In your situation (fail) the error handling of Agda is not very good: 
it performs the splits but then discovers it is illegal.

What you can do break up the pair in the definition (as you did in 
'success'), or you can use a product type that is a data instead of a 
record.

Cheers,
Andreas

On 12/29/10 3:38 PM, gallais @ EnsL.org wrote:
> Hi all,
>
> I was trying to make my code (written using the 2.2.6) 2.2.8 compatible and
> I faced a problem which (I guess) comes from the way records are treated
> in the last version of Agda.
> Here is a simplified version of my problem:
>
> ===============================================================
>
> module failure where
>
> open import Data.Nat
> open import Data.Fin
> open import Data.Product
>
> -- First: define a datatype for binary trees
> data Tree (n : ℕ) : Set where
>    leaf : ∀ (p : Fin n) → Tree n
>    node : ∀ (T₁ T₂ : Tree n) → Tree n
>
> -- Then: define 2 properties on it
> data Comb {n : ℕ} : Tree n → Set where
>    cleaf : ∀ (p : Fin n) → Comb (leaf p)
>    cnode : ∀ (p : Fin n) (T : Tree n) → Comb T → Comb (node (leaf p) T)
>
> data 0Tree {n : ℕ} : Tree (suc n) → Set where
>    0leaf : 0Tree (leaf zero)
>    0node : ∀ (T₁ T₂ : Tree (suc n)) (pr₁ : 0Tree T₁) (pr₂ : 0Tree T₂) →
> 0Tree (node T₁ T₂)
>
> -- Define the set of Trees that verifies the first property
> CTree : ∀ (n : ℕ) → Set
> CTree n = Σ (Tree n) Comb
>
> -- Try to define a function on Trees that are Combs&  that verifies
> the 0Tree property
> fail : ∀ {n : ℕ} (T : CTree (suc n)) → 0Tree (proj₁ T) → ℕ
> fail (T , HT) pr = {!!}
>
> ===============================================================
>
> When I try to pattern match on pr, agda yields at me!:(
>
> Not supported: Dot patterns inside record patterns, unless
> accompanied by data type patterns
> when checking that the clause fail (.(leaf zero) , HT) 0leaf = ?
> has type {n : ℕ} (T : CTree (suc n)) → 0Tree (proj₁ T) → ℕ
>
> I could, of course, inline everything (see success) and, then, define
> fail as an alias
> of success but... it's kind of ugly, isn't it?
>
> ===============================================================
>
> success : ∀ {n : ℕ} (T : Tree (suc n)) (pr₁ : Comb T) (pr₂ : 0Tree T) → ℕ
> success T pr₁ pr₂ = {!!}
>
> ===============================================================
>
> Is there an elegant way to solve this problem?

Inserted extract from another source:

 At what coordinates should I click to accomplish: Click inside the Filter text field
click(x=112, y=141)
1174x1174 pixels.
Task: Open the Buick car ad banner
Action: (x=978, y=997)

Is it normal that this
> pattern-matching
> isn't accepted any more?
>
> Cheers,
>
> --
> guillaume
>
>

-- 
Andreas Abel  <><      Du bist der geliebte Mensch.

Theoretical Computer Science, University of Munich
Oettingenstr. 67, D-80538 Munich, GERMANY

andreas.abel at ifi.lmu.de
http://www2.tcs.ifi.lmu.de/~abel/